[Excerpted records Boundary: Start]
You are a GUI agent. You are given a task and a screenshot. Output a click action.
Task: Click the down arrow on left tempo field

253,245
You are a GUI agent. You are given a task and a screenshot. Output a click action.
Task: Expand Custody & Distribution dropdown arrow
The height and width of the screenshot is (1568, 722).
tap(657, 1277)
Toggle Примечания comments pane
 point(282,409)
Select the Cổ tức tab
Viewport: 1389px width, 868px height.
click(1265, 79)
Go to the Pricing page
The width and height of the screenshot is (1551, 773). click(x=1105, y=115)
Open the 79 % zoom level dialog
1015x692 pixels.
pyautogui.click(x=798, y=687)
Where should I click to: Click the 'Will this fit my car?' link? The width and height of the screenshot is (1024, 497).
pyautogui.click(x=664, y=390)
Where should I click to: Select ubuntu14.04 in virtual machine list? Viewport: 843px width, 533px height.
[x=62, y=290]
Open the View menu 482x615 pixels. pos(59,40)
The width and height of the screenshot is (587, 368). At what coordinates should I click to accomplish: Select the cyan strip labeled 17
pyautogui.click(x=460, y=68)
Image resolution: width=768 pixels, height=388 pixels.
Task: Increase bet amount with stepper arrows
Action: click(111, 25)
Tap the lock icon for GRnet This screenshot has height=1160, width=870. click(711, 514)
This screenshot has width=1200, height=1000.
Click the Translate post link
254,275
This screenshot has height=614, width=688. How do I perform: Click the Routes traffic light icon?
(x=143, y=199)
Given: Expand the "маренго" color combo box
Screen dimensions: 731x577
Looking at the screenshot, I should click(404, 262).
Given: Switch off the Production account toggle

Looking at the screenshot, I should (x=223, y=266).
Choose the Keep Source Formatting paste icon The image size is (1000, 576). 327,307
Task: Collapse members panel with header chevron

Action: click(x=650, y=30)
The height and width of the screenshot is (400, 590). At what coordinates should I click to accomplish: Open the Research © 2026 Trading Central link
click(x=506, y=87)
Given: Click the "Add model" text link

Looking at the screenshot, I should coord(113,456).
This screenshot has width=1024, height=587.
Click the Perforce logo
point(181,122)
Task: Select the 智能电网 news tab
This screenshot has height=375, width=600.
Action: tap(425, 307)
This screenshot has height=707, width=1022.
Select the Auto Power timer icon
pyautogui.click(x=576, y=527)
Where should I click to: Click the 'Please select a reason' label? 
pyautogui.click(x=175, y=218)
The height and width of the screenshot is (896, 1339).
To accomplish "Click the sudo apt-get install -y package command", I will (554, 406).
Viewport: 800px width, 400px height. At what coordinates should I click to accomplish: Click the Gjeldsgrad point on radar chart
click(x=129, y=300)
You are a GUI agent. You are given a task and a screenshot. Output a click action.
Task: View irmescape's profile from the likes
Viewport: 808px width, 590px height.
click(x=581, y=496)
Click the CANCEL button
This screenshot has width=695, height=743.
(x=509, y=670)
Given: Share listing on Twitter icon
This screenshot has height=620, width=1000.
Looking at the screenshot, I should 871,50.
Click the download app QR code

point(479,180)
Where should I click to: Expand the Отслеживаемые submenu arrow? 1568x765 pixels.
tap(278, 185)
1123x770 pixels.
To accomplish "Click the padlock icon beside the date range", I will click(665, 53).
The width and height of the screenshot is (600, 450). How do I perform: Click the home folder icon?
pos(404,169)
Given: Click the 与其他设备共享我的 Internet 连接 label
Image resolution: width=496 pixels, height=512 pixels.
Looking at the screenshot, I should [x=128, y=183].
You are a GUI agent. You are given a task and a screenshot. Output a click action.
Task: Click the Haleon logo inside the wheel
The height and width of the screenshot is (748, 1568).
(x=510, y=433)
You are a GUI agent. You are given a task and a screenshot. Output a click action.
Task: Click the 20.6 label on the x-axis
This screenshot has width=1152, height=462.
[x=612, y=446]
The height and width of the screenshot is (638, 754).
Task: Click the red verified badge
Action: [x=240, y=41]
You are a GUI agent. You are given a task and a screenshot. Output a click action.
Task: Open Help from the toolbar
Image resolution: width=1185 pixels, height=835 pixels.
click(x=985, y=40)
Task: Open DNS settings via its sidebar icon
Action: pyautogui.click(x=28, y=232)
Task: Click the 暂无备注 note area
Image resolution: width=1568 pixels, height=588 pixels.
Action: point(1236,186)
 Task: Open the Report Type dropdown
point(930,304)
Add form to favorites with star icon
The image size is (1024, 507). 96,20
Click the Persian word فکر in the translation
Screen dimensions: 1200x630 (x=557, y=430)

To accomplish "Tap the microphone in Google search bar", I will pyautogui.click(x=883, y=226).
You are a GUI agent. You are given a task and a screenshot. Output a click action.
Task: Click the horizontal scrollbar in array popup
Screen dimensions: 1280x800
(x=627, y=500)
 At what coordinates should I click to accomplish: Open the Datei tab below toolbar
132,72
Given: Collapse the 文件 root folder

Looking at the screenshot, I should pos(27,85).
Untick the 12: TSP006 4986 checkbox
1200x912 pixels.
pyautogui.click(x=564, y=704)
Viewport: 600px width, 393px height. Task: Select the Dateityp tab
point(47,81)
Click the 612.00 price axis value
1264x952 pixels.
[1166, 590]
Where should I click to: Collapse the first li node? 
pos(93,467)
[Excerpted records Boundary: End]
• [Exercise]:
Your answer must be the full listing above, printed exactly as it stands.

• [Solution below]:
You are a GUI agent. You are given a task and a screenshot. Output a click action.
Task: Click the down arrow on left tempo field

253,245
You are a GUI agent. You are given a task and a screenshot. Output a click action.
Task: Expand Custody & Distribution dropdown arrow
The height and width of the screenshot is (1568, 722).
tap(657, 1277)
Toggle Примечания comments pane
 point(282,409)
Select the Cổ tức tab
Viewport: 1389px width, 868px height.
click(1265, 79)
Go to the Pricing page
The width and height of the screenshot is (1551, 773). click(x=1105, y=115)
Open the 79 % zoom level dialog
1015x692 pixels.
pyautogui.click(x=798, y=687)
Where should I click to: Click the 'Will this fit my car?' link? The width and height of the screenshot is (1024, 497).
pyautogui.click(x=664, y=390)
Where should I click to: Select ubuntu14.04 in virtual machine list? Viewport: 843px width, 533px height.
[x=62, y=290]
Open the View menu 482x615 pixels. pos(59,40)
The width and height of the screenshot is (587, 368). At what coordinates should I click to accomplish: Select the cyan strip labeled 17
pyautogui.click(x=460, y=68)
Image resolution: width=768 pixels, height=388 pixels.
Task: Increase bet amount with stepper arrows
Action: click(111, 25)
Tap the lock icon for GRnet This screenshot has height=1160, width=870. click(711, 514)
This screenshot has width=1200, height=1000.
Click the Translate post link
254,275
This screenshot has height=614, width=688. How do I perform: Click the Routes traffic light icon?
(x=143, y=199)
Given: Expand the "маренго" color combo box
Screen dimensions: 731x577
Looking at the screenshot, I should click(404, 262).
Given: Switch off the Production account toggle

Looking at the screenshot, I should (x=223, y=266).
Choose the Keep Source Formatting paste icon The image size is (1000, 576). 327,307
Task: Collapse members panel with header chevron

Action: click(x=650, y=30)
The height and width of the screenshot is (400, 590). At what coordinates should I click to accomplish: Open the Research © 2026 Trading Central link
click(x=506, y=87)
Given: Click the "Add model" text link

Looking at the screenshot, I should coord(113,456).
This screenshot has width=1024, height=587.
Click the Perforce logo
point(181,122)
Task: Select the 智能电网 news tab
This screenshot has height=375, width=600.
Action: tap(425, 307)
This screenshot has height=707, width=1022.
Select the Auto Power timer icon
pyautogui.click(x=576, y=527)
Where should I click to: Click the 'Please select a reason' label? 
pyautogui.click(x=175, y=218)
The height and width of the screenshot is (896, 1339).
To accomplish "Click the sudo apt-get install -y package command", I will (554, 406).
Viewport: 800px width, 400px height. At what coordinates should I click to accomplish: Click the Gjeldsgrad point on radar chart
click(x=129, y=300)
You are a GUI agent. You are given a task and a screenshot. Output a click action.
Task: View irmescape's profile from the likes
Viewport: 808px width, 590px height.
click(x=581, y=496)
Click the CANCEL button
This screenshot has width=695, height=743.
(x=509, y=670)
Given: Share listing on Twitter icon
This screenshot has height=620, width=1000.
Looking at the screenshot, I should 871,50.
Click the download app QR code

point(479,180)
Where should I click to: Expand the Отслеживаемые submenu arrow? 1568x765 pixels.
tap(278, 185)
1123x770 pixels.
To accomplish "Click the padlock icon beside the date range", I will click(665, 53).
The width and height of the screenshot is (600, 450). How do I perform: Click the home folder icon?
pos(404,169)
Given: Click the 与其他设备共享我的 Internet 连接 label
Image resolution: width=496 pixels, height=512 pixels.
Looking at the screenshot, I should [x=128, y=183].
You are a GUI agent. You are given a task and a screenshot. Output a click action.
Task: Click the Haleon logo inside the wheel
The height and width of the screenshot is (748, 1568).
(x=510, y=433)
You are a GUI agent. You are given a task and a screenshot. Output a click action.
Task: Click the 20.6 label on the x-axis
This screenshot has width=1152, height=462.
[x=612, y=446]
The height and width of the screenshot is (638, 754).
Task: Click the red verified badge
Action: [x=240, y=41]
You are a GUI agent. You are given a task and a screenshot. Output a click action.
Task: Open Help from the toolbar
Image resolution: width=1185 pixels, height=835 pixels.
click(x=985, y=40)
Task: Open DNS settings via its sidebar icon
Action: pyautogui.click(x=28, y=232)
Task: Click the 暂无备注 note area
Image resolution: width=1568 pixels, height=588 pixels.
Action: point(1236,186)
 Task: Open the Report Type dropdown
point(930,304)
Add form to favorites with star icon
The image size is (1024, 507). 96,20
Click the Persian word فکر in the translation
Screen dimensions: 1200x630 (x=557, y=430)

To accomplish "Tap the microphone in Google search bar", I will pyautogui.click(x=883, y=226).
You are a GUI agent. You are given a task and a screenshot. Output a click action.
Task: Click the horizontal scrollbar in array popup
Screen dimensions: 1280x800
(x=627, y=500)
 At what coordinates should I click to accomplish: Open the Datei tab below toolbar
132,72
Given: Collapse the 文件 root folder

Looking at the screenshot, I should pos(27,85).
Untick the 12: TSP006 4986 checkbox
1200x912 pixels.
pyautogui.click(x=564, y=704)
Viewport: 600px width, 393px height. Task: Select the Dateityp tab
point(47,81)
Click the 612.00 price axis value
1264x952 pixels.
[1166, 590]
Where should I click to: Collapse the first li node? 
pos(93,467)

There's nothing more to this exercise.